Um polêmico estudo que promovia a hidroxicloroquina, um medicamento antimalárico, como tratamento para a Covid-19 foi oficialmente retirado.
Na terça-feira, a Elsevier, uma editora acadêmica holandesa proprietária do International Journal of Antimicrobial Agents, emitiu a retratação do estudo de março de 2020, dizendo que “foram levantadas preocupações em relação a este artigo, cuja substância está relacionada à adesão dos artigos aos princípios da Elsevier. publicar políticas de ética e a condução apropriada de pesquisas envolvendo participantes humanos”.
Elsevier acrescentou que também foram levantadas preocupações por “três dos próprios autores em relação à metodologia e às conclusões do artigo”.

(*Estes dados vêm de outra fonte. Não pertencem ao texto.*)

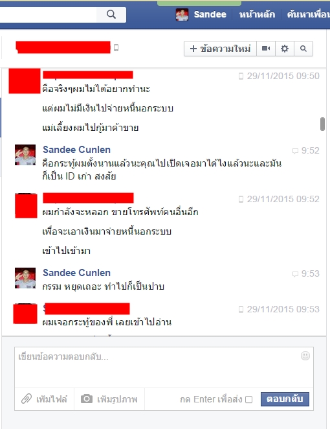Image resolution: width=330 pixels, height=429 pixels.
Task: Start a video call with camera icon
Action: pyautogui.click(x=266, y=49)
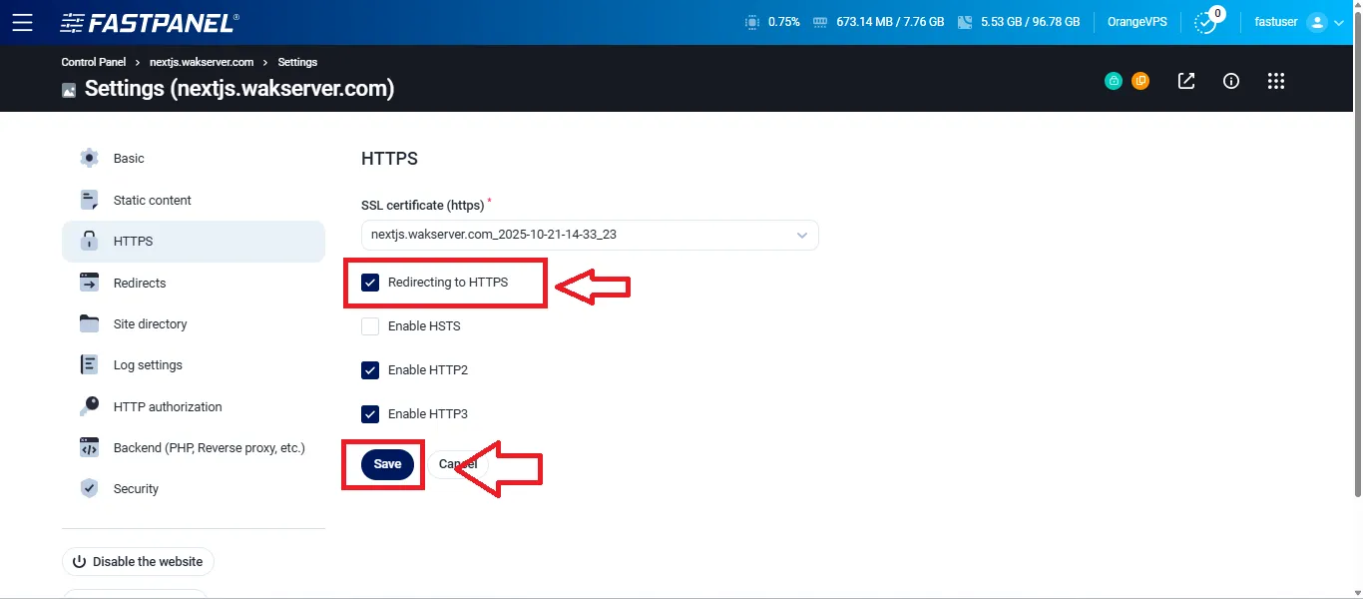1363x599 pixels.
Task: Click the green SSL padlock badge
Action: [1114, 81]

Uma investigação realizada pela equipe de integridade de pesquisa e ética de publicação da Elsevier, bem como pela coproprietária da revista, a Sociedade Internacional de Quimioterapia Antimicrobiana, encontrou vários problemas no estudo, de acordo com um longo aviso de retratação.
Entre eles está a incapacidade da revista de confirmar se algum dos pacientes envolvidos no estudo foi adquirido antes da obtenção da aprovação ética. A revista também não foi capaz de estabelecer se houve equilíbrio entre os pacientes do estudo e os pacientes de controle. De acordo com a Associação de Jornalistas de Saúde, o equilíbrio é a “incerteza genuína dentro da comunidade médica especializada – não necessariamente por parte do investigador individual – sobre o tratamento preferido”.
O aviso de retratação também dizia que a revista não foi capaz de estabelecer se os sujeitos deste estudo deveriam ter fornecido consentimento informado para receber azitromicina como parte do estudo. De acordo com o estudo original, a eficácia da hidroxicloroquina no tratamento da Covid aumentaria se usada com a azitromicina, um antibiótico. Acrescentou ainda que existem “causas razoáveis para concluir que a azitromicina não era considerada tratamento padrão na altura do estudo”.
Desde a publicação do estudo, três dos seus autores, Johan Courjon, Valérie Giordanengo e Stéphane Honoré, contactaram a revista para manifestarem as suas preocupações “quanto à apresentação e interpretação dos resultados” e afirmaram que “já não desejam ver os seus nomes associados a o artigo”. Enquanto isso, vários outros autores discordam da retratação e contestam os fundamentos dela, dizia o aviso de retratação.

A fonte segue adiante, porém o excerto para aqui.